CLEVELAND – Cuyahoga County Executive Ed FitzGerald today called on Secretary of State Jon Husted to explain a new report that suggests his administration gave priority to political allies and comparably little regard for minority constituents while deciding to cut early voting days in Ohio for the 2014 general election.

“It is shocking to read the latest allegations leveled against state Republicans and their efforts to cut back early voting opportunities – an effort that will keep working families from voting this November,” said FitzGerald. “The emails published yesterday demonstrate a clear lack of regard for the impact these unnecessary changes will have on urban and minority voters, and Secretary Husted owes our state an explanation.”

A report published Monday on raises new questions regarding Republican efforts to restrict early, mail, and provisional voting opportunities in Ohio. After reviewing emails obtained from Husted’s office, Salon found that the Secretary of State’s senior staff seemed to show a “strong preference for providing information to Republican-aligned groups, and even specifically addresses the possibility of excluding non-Republican legislators.”

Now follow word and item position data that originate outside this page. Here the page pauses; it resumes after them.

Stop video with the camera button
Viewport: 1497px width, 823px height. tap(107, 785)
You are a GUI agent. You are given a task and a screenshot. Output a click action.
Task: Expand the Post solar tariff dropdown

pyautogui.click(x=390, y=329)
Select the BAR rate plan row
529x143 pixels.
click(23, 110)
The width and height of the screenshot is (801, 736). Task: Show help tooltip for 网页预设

In addition, the report finds that when considering organizations to contact regarding the new changes, Husted’s staff went “into impressive detail on Republican-aligned organizations — Second Amendment groups, Right to Life, Tea Party, Conservative Groups, hunters, YR [Young Republicans], the Republican-aligned National Federation of Independent Business, and the Ohio Voter Integrity Project (a voter-fraud focused group that has been accused of harassing voters).” While numerous critics have raised concerns that the state’s early voting cuts would disproportionately impact minority voters, Husted’s staff “simply lists ‘minority groups’ with apparently just one specific example” for their proposed outreach strategy.

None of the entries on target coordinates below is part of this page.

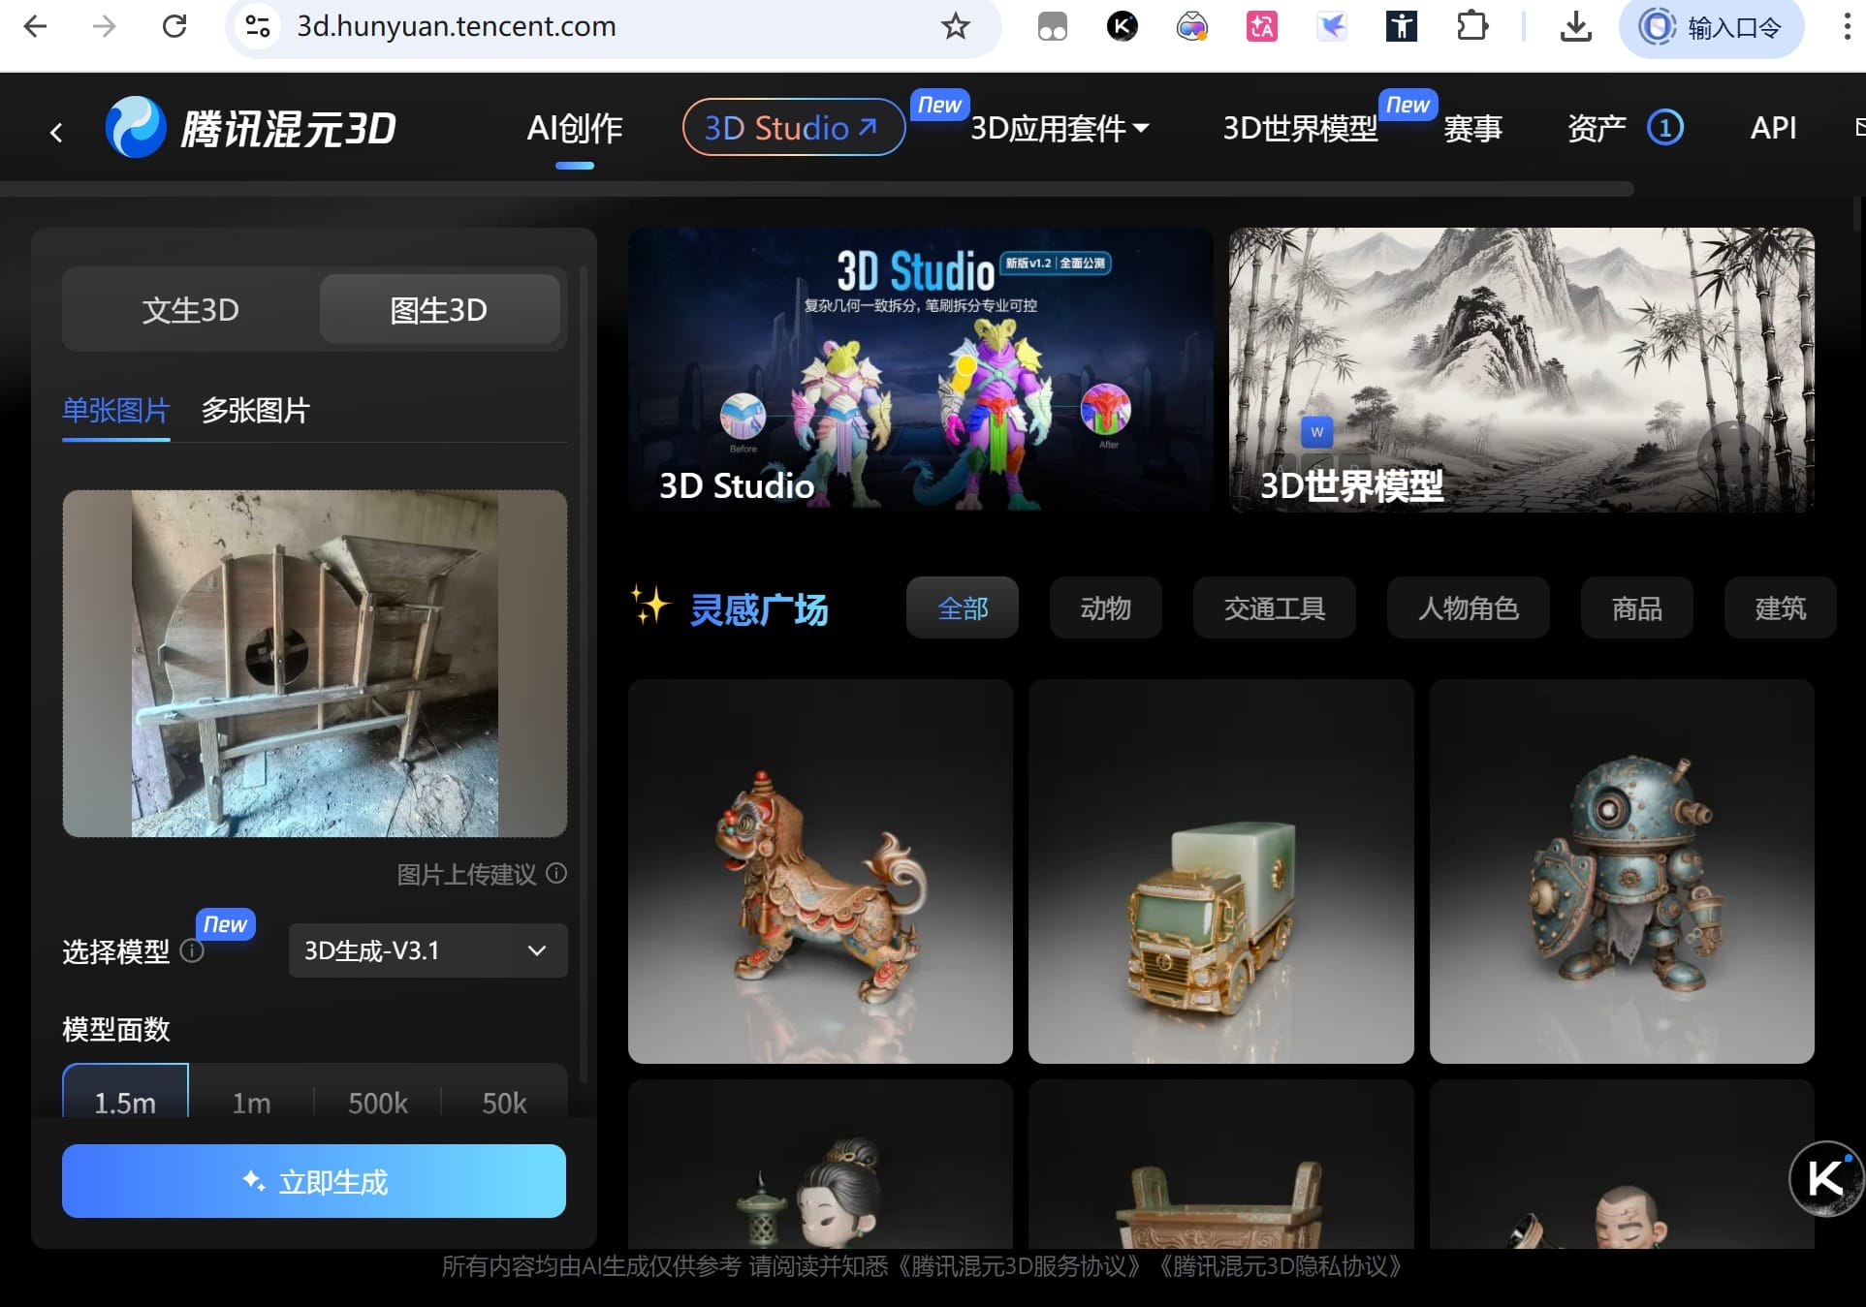Image resolution: width=1866 pixels, height=1307 pixels.
Task: Bookmark the page with the star icon
Action: [x=955, y=26]
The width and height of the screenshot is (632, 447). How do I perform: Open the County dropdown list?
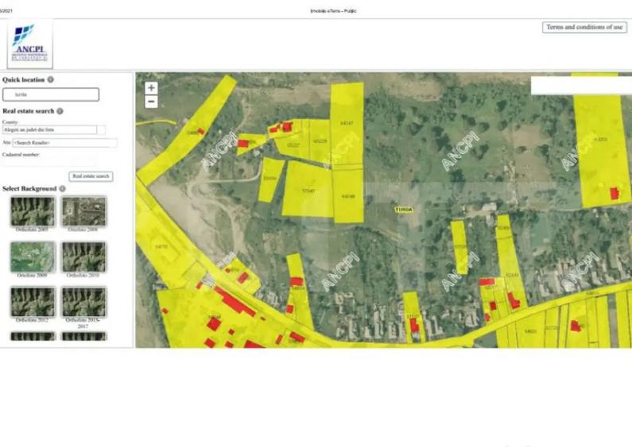pos(49,129)
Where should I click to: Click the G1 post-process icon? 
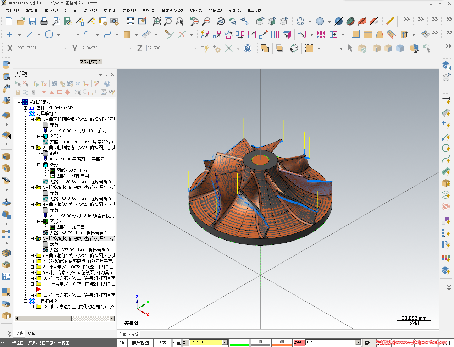tap(78, 84)
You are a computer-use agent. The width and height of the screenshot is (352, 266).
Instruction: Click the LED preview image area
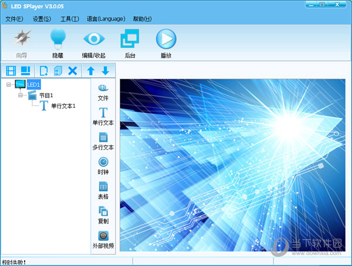pyautogui.click(x=232, y=166)
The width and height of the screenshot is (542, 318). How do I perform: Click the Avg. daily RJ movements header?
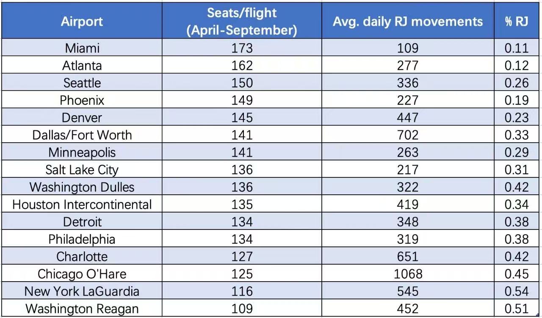(x=407, y=22)
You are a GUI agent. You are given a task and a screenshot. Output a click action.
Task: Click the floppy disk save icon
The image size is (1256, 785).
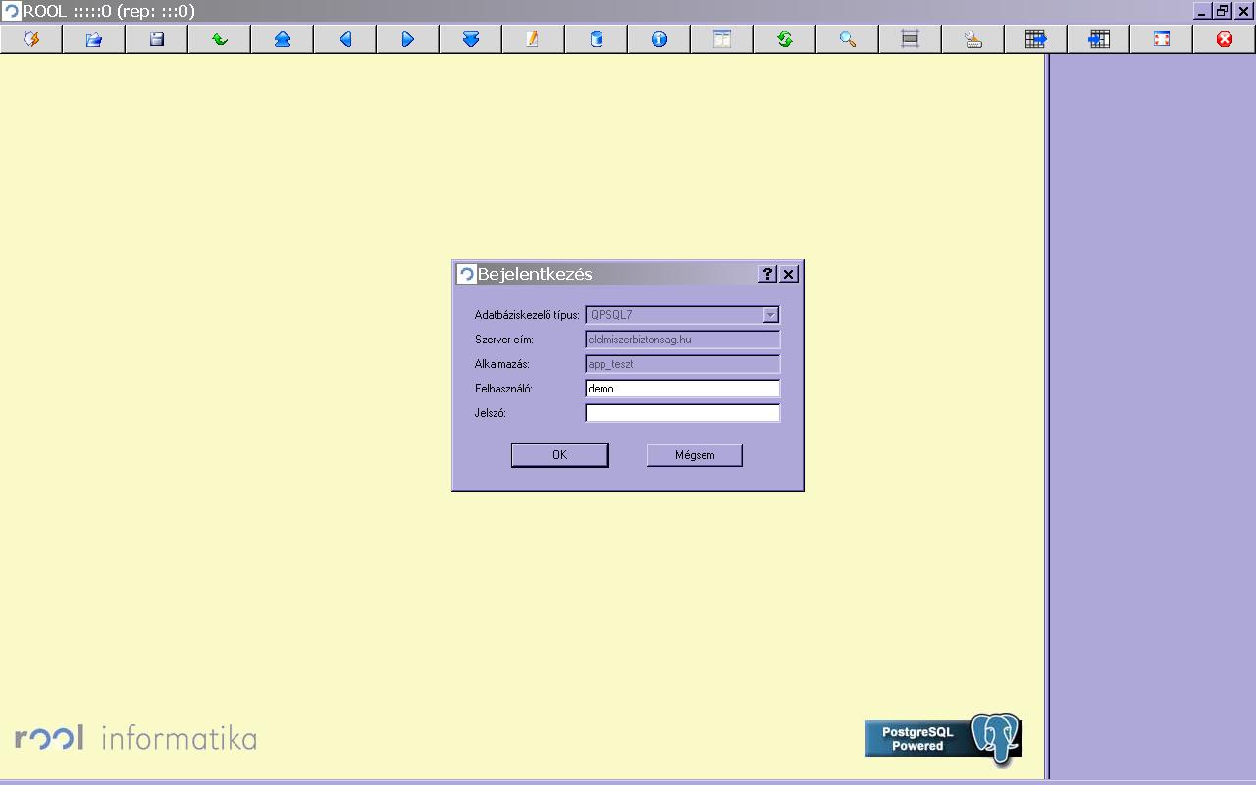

“This latest news raises troubling concerns about the extent of the State’s efforts to serve every Ohio voter,” added Cuyahoga County Law Director Majeed G. Makhlouf. “Elections officials should use their office to ensure that all Ohioans are able to exercise their constitutional right to vote and not to erect barriers in the way of citizens’ ability to vote.”

Following Republican efforts to restrict absentee voting earlier this year, FitzGerald signed new legislation into law permitting Cuyahoga County to send out vote-by-mail applications even if the Secretary of State refuses to do so.

When General Assembly Republicans attempted to attach a punitive measure that would cut Cuyahoga County’s Local Government Fund resources by 10% ($1.7 million) if FitzGerald’s proposal passed, the County Executive requested that U.S. Attorney General Eric Holder and U.S. Attorney Steven Dettelbach initiate a federal investigation into the measures taken by Ohio Republicans to restrict early voting. State House Republicans later withdrew their proposal.

On three previous occasions, FitzGerald has successfully challenged state restrictions on voting rights, including forcing Secretary Husted to agree to send vote-by-mail applications statewide in 2012 and prevailing in court when Secretary Husted attempted to shut down the final three days of early voting that same year.